One topic that Nelson Mandela came back to over and over again in his lifetime was the power of youth. I agree with Mandela about young people, and that is one reason I’m optimistic about the future of Africa. Demographically, Africa is the world’s youngest continent, and its youth can be the source of a special dynamism.

Economists talk about the demographic dividend and the potential for Africa’s burgeoning youth population to accelerate economic growth. But for me, the most important thing about young people is the way their minds work. Young people are better than old people at driving innovation, because they are not locked in by the limits of the past. I was 19 when I founded Microsoft. Steve Jobs was 21 when he started Apple. Mark Zuckerberg was 19 when he created Facebook.

So I’m inspired by the young African entrepreneurs driving startup booms in the Silicon Savannahs from Johannesburg and Cape Town to Lagos and Nairobi.

The real returns, though, will come if we can multiply this talent for innovation by the whole of Africa’s growing youth population. To make that a reality, all of Africa’s young people must have the opportunity to thrive.

If we invest in the right things—if we make sure the basic needs of Africa’s young people are taken care of—then they can change the future and life on this continent will improve faster than it ever has.

In my view, there are four things that will determine Africa’s future: health and nutrition, education, economic opportunity, and good governance.

When people aren’t healthy, they can’t turn their attention to things like education, working and raising a family. Conversely, when health improves, life improves by every measure.

I’m especially concerned about HIV. Africa’s youngest generation are entering the age when they are most at risk of HIV. We need to get more out of the HIV prevention methods we have now –while developing better solutions like an effective vaccine and easier-to-use medicines that people are more likely to use consistently.

Nutrition is another critical area of focus for Africa. Malnutrition and micronutrient deficiencies rob millions of the continent’s children of their physical and cognitive potential. Fortunately, there are cost-effective solutions like making sure mothers breastfeed their infants, enriching cooking oil, sugar, and flour with important vitamins and minerals, and breeding staple crops to maximize their nutritional content. We need to make sure the people most at risk know about and have access to these solutions.

Second, we need new thinking and new tools to make sure a high-quality education is available to every child. Educational technology using mobile phones has the potential to help students build foundational skills while giving teachers better feedback and support at the touch of a button. Governments also need to invest in high-quality public universities for the largest number of qualified students to launch the next generation of scientists, entrepreneurs, educators, and government leaders.

Third, we need to create economic opportunities to channel the energy and ideas of Africa’s youth. Through the Comprehensive Africa Agriculture Development Program, countries have a framework for transforming agriculture from a struggle for survival into a thriving business opportunity. But the investment needs to follow, so that young Africans have the means to create the thriving agriculture they envision.

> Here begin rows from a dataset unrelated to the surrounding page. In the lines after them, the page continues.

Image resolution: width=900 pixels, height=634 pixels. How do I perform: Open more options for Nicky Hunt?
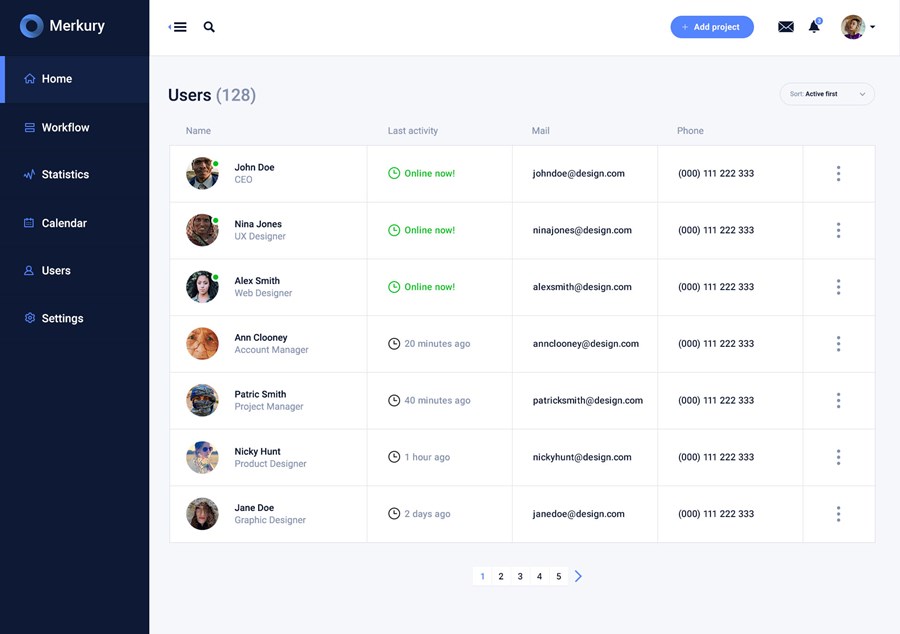(x=838, y=457)
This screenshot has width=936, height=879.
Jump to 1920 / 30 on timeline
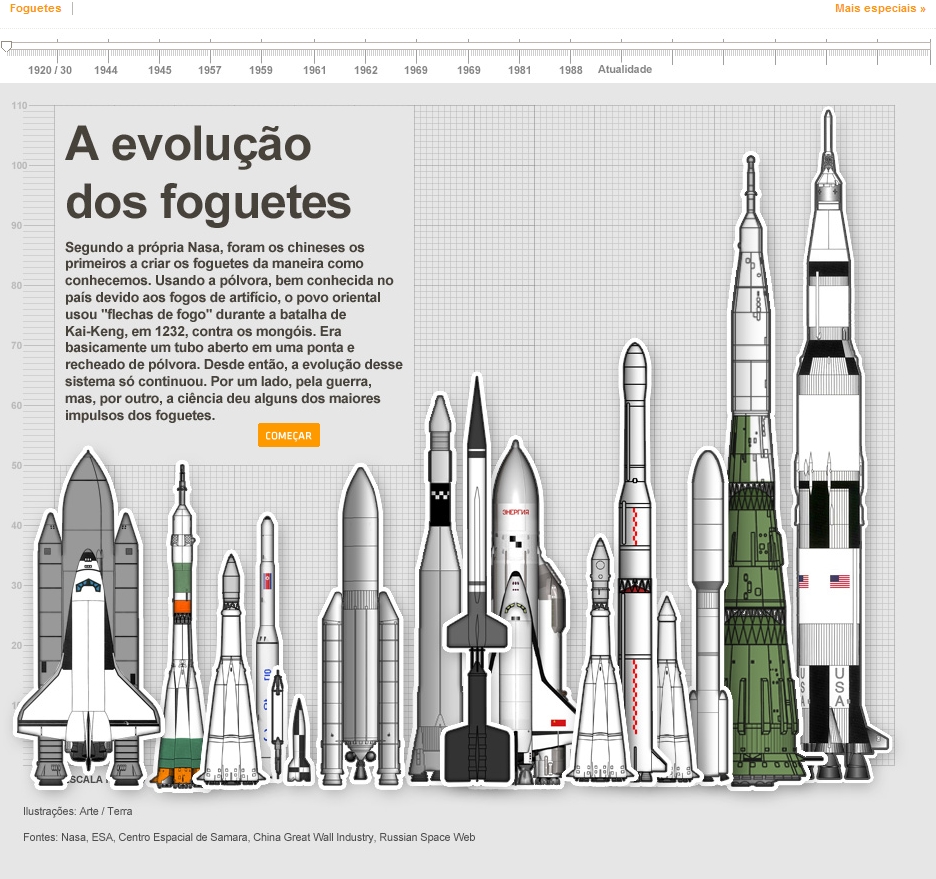pos(50,70)
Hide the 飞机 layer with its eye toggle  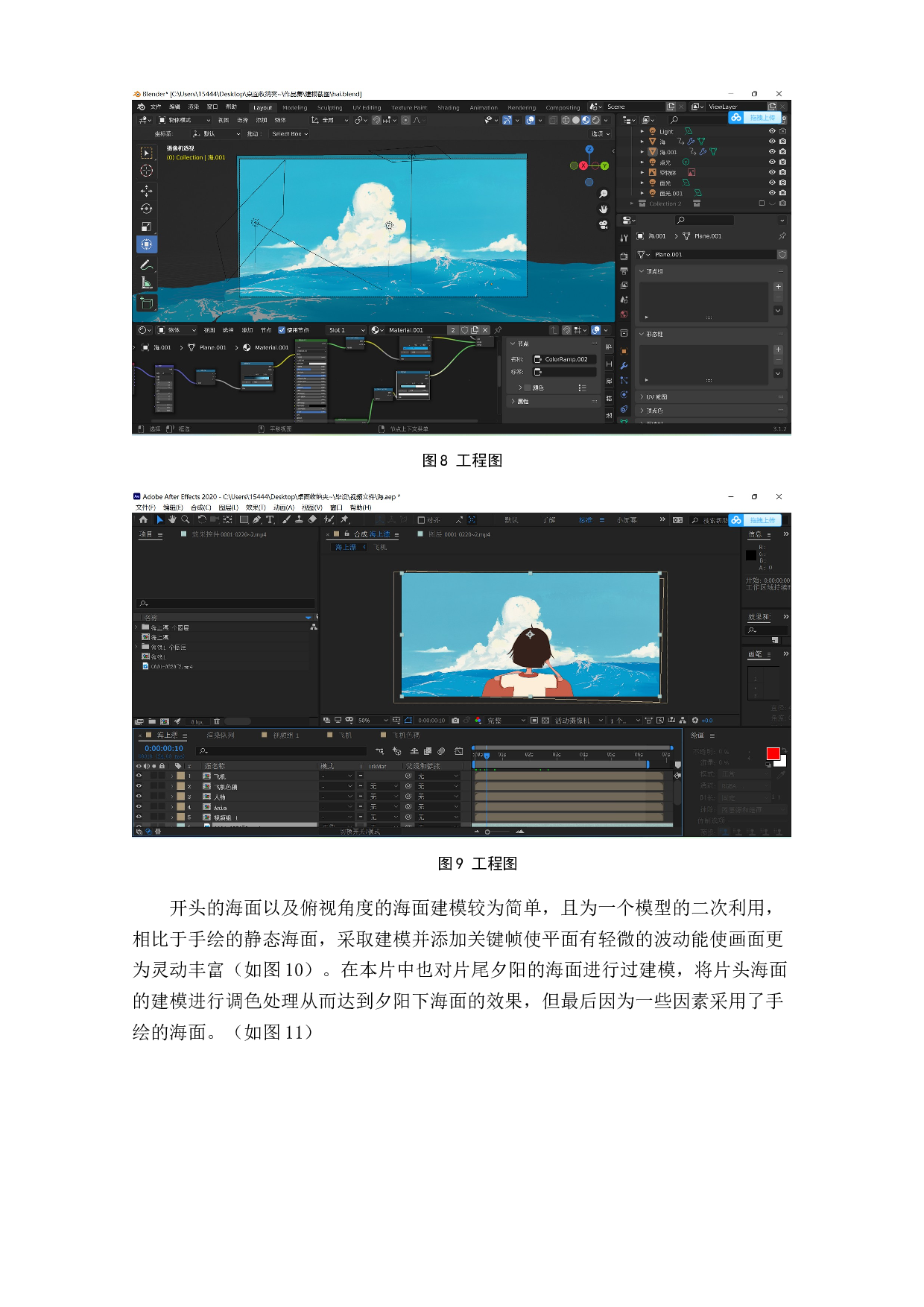tap(139, 776)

Africa also needs more electrical power to increase productivity. In East Africa especially, governments should invest in hydro and geothermal sources of energy, which are both reliable and renewable, as soon as possible. The immediate priority is for governments to get tougher about managing their electrical grids so they’re producing as much power as possible.

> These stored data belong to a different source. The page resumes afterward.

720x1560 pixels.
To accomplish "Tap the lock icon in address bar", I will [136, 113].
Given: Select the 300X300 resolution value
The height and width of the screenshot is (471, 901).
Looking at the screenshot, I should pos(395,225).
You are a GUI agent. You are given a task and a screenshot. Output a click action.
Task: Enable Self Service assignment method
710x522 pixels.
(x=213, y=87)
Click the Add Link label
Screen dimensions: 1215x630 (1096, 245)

Fourth, countries can benefit from enhancing fiscal governance. Advances in digital technology is one way that governments can deliver services more efficiently.

It’s clear to everyone how big and complicated the challenges are. But Africa has proven its resilience and ingenuity time and again, and there are millions of people, especially young people, who are eager to get to work.

The future depends on the people of Africa working together to lay a foundation so that Africa’s young people have the opportunities they deserve. This is the future that Nelson Mandela dreamed of and it’s the future that the youth of Africa deserve.